> _Task prompt_
In the listing below, find the line with "Expand chevron after" and the line with "Click the Previous". Repeat those two lines and all lines between them exactly.

> _Data supplied_
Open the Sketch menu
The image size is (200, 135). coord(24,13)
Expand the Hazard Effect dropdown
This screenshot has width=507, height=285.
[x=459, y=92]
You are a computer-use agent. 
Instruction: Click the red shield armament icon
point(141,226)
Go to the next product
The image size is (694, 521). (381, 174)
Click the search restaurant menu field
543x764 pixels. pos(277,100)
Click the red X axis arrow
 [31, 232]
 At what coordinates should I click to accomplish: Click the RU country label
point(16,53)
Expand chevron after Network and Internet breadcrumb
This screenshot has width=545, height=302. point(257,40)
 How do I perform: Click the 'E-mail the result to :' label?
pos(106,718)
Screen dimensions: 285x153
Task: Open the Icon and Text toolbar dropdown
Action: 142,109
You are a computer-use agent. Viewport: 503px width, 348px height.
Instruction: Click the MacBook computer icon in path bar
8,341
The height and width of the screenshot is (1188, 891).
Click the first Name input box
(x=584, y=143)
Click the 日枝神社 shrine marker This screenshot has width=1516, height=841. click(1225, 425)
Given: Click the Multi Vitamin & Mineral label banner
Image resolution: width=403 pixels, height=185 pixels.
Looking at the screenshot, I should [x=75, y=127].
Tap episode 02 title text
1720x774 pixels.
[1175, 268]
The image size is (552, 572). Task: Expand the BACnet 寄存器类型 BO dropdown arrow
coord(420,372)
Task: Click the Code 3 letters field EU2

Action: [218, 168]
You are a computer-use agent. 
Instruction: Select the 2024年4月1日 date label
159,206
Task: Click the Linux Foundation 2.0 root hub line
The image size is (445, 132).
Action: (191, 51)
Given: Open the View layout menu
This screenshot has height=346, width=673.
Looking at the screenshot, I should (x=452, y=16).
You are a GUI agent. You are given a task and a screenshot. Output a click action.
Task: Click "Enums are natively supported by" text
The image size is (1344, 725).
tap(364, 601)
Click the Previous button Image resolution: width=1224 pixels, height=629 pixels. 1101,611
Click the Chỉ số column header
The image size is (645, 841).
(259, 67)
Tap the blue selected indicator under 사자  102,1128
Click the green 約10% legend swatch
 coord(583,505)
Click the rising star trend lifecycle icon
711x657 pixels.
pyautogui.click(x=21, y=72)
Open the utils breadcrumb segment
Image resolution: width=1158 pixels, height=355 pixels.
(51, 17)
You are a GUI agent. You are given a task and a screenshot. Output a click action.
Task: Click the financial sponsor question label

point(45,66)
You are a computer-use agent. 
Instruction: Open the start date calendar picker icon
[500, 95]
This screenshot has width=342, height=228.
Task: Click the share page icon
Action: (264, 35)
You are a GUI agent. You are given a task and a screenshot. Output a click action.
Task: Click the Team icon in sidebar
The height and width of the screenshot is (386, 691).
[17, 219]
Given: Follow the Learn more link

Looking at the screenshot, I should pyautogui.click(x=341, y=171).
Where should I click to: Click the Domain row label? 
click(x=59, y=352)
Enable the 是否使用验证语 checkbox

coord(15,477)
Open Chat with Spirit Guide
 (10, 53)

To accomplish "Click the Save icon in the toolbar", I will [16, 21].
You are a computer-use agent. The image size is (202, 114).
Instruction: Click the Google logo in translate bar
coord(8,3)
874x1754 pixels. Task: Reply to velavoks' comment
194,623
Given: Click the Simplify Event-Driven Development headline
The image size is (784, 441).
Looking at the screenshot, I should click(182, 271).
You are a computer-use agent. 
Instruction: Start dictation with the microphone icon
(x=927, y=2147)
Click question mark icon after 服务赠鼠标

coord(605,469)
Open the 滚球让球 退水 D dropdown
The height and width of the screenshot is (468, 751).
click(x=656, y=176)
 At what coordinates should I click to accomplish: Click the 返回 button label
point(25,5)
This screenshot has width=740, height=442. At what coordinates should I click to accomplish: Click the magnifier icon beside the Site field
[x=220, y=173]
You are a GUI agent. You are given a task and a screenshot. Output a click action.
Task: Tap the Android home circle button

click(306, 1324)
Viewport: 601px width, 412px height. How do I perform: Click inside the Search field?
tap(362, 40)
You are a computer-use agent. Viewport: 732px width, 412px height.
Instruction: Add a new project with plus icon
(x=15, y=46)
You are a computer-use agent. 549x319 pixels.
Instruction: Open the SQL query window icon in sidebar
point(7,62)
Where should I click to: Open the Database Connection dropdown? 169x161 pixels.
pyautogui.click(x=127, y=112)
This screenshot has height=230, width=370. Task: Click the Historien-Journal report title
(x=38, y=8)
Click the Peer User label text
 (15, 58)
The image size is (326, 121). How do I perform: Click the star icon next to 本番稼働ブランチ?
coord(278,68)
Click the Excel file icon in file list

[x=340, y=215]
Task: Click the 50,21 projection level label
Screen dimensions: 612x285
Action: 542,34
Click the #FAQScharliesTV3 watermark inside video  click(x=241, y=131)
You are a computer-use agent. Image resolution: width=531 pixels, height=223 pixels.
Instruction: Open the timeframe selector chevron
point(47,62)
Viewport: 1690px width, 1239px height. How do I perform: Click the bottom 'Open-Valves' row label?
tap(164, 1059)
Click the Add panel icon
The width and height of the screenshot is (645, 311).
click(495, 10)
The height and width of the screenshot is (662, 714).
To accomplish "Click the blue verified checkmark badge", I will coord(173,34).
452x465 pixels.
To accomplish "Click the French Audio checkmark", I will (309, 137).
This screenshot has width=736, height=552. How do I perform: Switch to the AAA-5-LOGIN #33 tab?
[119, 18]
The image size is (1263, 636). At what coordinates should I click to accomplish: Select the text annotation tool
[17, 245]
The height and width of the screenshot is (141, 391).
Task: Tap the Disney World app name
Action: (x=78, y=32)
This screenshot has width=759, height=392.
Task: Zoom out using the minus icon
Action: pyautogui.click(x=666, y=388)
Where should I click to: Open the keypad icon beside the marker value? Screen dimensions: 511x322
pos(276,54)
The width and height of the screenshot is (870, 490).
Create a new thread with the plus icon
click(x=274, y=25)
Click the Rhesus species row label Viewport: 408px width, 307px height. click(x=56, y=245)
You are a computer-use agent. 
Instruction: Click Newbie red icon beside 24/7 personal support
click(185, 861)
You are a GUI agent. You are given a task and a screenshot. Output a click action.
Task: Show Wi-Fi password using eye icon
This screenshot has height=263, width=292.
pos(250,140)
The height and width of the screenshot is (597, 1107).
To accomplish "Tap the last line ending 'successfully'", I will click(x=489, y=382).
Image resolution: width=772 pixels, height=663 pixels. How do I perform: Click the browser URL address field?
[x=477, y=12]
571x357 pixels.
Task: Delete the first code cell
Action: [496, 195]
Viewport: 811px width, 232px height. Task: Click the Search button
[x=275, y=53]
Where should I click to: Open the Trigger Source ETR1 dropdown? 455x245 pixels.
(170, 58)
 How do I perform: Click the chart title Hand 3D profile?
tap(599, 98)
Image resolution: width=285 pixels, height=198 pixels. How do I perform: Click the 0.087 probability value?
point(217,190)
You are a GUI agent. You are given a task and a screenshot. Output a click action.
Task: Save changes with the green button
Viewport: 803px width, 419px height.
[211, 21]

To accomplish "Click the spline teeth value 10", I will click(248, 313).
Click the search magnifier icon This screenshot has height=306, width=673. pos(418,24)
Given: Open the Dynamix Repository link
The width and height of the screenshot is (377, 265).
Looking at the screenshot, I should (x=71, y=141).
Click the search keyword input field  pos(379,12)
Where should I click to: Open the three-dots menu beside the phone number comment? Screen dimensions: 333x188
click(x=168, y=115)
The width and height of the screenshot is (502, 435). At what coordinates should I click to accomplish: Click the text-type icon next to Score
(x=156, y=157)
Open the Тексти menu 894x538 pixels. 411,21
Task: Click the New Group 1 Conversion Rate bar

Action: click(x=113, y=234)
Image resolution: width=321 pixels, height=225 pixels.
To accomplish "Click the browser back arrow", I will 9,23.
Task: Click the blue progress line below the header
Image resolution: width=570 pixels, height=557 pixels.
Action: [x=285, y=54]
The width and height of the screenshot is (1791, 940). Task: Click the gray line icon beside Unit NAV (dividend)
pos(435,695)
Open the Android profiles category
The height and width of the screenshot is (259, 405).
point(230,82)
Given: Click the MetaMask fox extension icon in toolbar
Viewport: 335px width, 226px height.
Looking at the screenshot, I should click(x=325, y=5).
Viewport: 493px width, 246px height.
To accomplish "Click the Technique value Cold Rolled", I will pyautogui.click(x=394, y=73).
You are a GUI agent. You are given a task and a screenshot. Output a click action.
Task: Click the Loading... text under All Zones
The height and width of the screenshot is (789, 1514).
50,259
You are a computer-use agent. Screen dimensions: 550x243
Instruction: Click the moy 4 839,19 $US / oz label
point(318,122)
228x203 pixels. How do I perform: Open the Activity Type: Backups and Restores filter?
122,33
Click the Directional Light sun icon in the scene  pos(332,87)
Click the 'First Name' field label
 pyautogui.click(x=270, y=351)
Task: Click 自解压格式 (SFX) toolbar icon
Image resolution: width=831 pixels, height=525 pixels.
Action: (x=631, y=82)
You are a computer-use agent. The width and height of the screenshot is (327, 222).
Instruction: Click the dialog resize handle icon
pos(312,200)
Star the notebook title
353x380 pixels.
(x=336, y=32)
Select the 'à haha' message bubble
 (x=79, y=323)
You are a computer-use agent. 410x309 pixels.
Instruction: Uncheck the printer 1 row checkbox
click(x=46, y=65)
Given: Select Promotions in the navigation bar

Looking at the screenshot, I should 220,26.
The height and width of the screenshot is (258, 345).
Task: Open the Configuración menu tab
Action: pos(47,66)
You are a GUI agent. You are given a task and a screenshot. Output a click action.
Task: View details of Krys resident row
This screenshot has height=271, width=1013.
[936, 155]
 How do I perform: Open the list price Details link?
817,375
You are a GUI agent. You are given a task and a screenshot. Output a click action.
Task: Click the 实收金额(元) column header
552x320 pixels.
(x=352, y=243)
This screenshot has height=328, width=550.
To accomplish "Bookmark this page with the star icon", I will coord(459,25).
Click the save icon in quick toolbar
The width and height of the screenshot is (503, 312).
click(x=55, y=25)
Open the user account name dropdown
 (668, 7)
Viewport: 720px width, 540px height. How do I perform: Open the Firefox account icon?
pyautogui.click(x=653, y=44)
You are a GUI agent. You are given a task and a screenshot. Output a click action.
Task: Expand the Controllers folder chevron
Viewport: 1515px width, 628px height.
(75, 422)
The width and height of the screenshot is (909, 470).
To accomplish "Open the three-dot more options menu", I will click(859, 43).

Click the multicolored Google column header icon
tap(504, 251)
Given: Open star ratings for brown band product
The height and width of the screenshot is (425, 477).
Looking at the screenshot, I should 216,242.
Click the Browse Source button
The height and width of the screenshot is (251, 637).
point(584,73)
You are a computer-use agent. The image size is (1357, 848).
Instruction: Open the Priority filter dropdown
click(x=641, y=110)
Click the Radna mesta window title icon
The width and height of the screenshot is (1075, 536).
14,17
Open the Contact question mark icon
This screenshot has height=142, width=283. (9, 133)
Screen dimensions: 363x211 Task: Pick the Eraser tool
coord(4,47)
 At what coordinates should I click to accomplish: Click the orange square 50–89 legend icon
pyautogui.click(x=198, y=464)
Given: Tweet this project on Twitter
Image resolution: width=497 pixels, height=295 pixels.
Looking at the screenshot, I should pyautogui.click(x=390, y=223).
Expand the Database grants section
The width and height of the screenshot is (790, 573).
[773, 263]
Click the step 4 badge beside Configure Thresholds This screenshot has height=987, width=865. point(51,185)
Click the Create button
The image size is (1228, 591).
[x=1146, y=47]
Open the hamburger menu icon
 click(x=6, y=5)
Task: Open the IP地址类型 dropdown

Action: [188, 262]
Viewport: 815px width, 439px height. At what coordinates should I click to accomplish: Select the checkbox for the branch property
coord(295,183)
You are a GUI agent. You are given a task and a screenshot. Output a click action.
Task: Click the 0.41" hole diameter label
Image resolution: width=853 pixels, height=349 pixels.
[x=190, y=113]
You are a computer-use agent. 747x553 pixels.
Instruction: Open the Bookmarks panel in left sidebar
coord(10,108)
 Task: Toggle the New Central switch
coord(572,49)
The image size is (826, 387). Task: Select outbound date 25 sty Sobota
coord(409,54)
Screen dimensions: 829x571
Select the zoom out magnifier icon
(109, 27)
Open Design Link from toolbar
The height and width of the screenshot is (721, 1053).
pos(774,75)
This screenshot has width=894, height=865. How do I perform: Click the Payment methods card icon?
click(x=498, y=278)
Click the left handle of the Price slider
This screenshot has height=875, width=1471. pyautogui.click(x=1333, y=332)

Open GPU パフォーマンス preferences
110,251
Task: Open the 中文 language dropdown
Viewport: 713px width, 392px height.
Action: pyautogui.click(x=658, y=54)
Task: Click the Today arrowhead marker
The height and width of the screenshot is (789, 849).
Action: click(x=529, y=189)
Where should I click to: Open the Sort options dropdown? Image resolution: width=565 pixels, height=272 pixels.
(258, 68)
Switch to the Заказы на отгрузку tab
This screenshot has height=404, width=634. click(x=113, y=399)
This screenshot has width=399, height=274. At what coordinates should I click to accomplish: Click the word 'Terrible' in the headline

> _Solution_
Expand chevron after Network and Internet breadcrumb
This screenshot has width=545, height=302. point(257,40)
 How do I perform: Click the 'E-mail the result to :' label?
pos(106,718)
Screen dimensions: 285x153
Task: Open the Icon and Text toolbar dropdown
Action: 142,109
You are a computer-use agent. Viewport: 503px width, 348px height.
Instruction: Click the MacBook computer icon in path bar
8,341
The height and width of the screenshot is (1188, 891).
Click the first Name input box
(x=584, y=143)
Click the 日枝神社 shrine marker This screenshot has width=1516, height=841. click(1225, 425)
Given: Click the Multi Vitamin & Mineral label banner
Image resolution: width=403 pixels, height=185 pixels.
Looking at the screenshot, I should [x=75, y=127].
Tap episode 02 title text
1720x774 pixels.
[1175, 268]
The image size is (552, 572). Task: Expand the BACnet 寄存器类型 BO dropdown arrow
coord(420,372)
Task: Click the Code 3 letters field EU2

Action: [218, 168]
You are a computer-use agent. 
Instruction: Select the 2024年4月1日 date label
159,206
Task: Click the Linux Foundation 2.0 root hub line
The image size is (445, 132).
Action: (191, 51)
Given: Open the View layout menu
This screenshot has height=346, width=673.
Looking at the screenshot, I should (x=452, y=16).
You are a GUI agent. You are given a task and a screenshot. Output a click action.
Task: Click "Enums are natively supported by" text
The image size is (1344, 725).
tap(364, 601)
Click the Previous button Image resolution: width=1224 pixels, height=629 pixels. 1101,611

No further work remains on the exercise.